Of course in addition to the talks, since they had paid to bring Joe over too from the other side of the world, they wanted lots of music to be part of the day as well. I, being the perfectionist that I am, didn’t want to just do any old songs, but instead to do songs that really fit the subject matter. Which meant that Joe lugged half of his “Cyprian file” with him only to have me choose five out of the six songs that we did be things he had never played before. (If he were reading, John Pennington would be nodding knowingly…) But it really blended nicely into the day and the sisters loved it. I got to perform, with them, for the first time the “Olam Chesed Yibaneh” (you can look it up) that I had learned from Rabbi Paula years ago and have been wanting to add into the repertoire, but this time with the addition of the refrain in Arabic as available on YouTube with the Jerusalem Youth Choir. That was the favorite piece of the day for the sisters, and at the end while they were thanking us they kept interspersing their remarks with (“la-dai-dai, dai-dai, la-dai…”) But I also got to hear two other new pieces, “Bread for the Journey” and “New Heavens and A New Earth,” for the first time with ‘cello (or any other instrument for that matter).
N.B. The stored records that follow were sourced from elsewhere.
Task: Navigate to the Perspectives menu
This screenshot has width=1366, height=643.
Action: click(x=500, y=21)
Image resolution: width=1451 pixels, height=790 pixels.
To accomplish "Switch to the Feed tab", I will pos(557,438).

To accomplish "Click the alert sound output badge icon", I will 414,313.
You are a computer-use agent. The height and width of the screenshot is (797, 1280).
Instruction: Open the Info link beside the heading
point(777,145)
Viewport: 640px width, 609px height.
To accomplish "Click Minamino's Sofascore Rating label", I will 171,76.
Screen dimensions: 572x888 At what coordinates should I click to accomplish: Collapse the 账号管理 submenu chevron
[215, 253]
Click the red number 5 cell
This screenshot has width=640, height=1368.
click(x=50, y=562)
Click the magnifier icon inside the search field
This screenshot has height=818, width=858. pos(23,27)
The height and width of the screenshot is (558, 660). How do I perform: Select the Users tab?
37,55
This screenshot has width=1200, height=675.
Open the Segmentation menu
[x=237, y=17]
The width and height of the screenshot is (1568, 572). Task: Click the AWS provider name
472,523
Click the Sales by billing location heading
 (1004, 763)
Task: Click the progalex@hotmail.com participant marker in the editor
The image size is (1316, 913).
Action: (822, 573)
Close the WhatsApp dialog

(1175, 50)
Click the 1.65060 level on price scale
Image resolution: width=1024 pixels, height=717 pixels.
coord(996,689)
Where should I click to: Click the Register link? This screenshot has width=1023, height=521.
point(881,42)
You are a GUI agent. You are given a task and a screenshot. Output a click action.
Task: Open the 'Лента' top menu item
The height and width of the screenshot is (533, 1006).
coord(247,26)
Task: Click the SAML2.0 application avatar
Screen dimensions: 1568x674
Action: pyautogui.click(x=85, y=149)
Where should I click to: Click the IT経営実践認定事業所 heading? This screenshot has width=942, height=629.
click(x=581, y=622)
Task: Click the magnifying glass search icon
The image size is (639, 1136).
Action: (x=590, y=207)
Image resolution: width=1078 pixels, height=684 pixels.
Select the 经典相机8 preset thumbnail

And Joe is such a pro and so long-suffering, he made it sound as if we had been playing them together for years. And then two other songs that I have not played for years as well, “Here Is My Servant” and “Let Us Climb the Lord’s Mountain.” That made it a lot more fun for me, and made the music an integral part of the day. We ended the day with just a gratuitous piece of beauty, Joe’s favorite of our repertoire, John and my setting of Wendell Berry’s poem that we call “Circle Song,” which never fails to soar.

 

I did not know these sisters, their level of education nor their place on the conservative-progressive scale, at all, so I had some trepidation that I might be stretching them too far, especially when I launched into the whole topic of evolution of consciousness and universal care and rights (à la Carol Jenkins and Ken Wilber) in the third conference. But not at all: they tracked the whole way and several remarked to me privately afterward that particularly the idea of transformation of consciousness was exactly what they feel they need to concentrate on in the next years. I was also concerned about leaving the elderly sisters behind, many of whom were in attendance, but they were among the most appreciative. I have always been impressed by women religious in the Church, and these women are no exception. They are the front lines of Christian compassion, in 46 countries. When I spoke about developing a sense of global citizenship, they were and are already there. It was really a marvelous day.

 

This morning I had Mass with the 20 or so sisters in formation staying at the formation house where we have been staying––for the 1st Sunday of Advent! Joe and Grace have moved on and I have had a great day to myself in my upstairs room with the fan comfortably blowing around the cool tropical air. I will move over to Our Lady of Montserrat Benedictine Abbey tomorrow for a visit with the monks and one final event before I head back to Singapore on Wednesday.

 

As always so much more to fill in on the details but that’s all for now, Happy new (liturgical) year!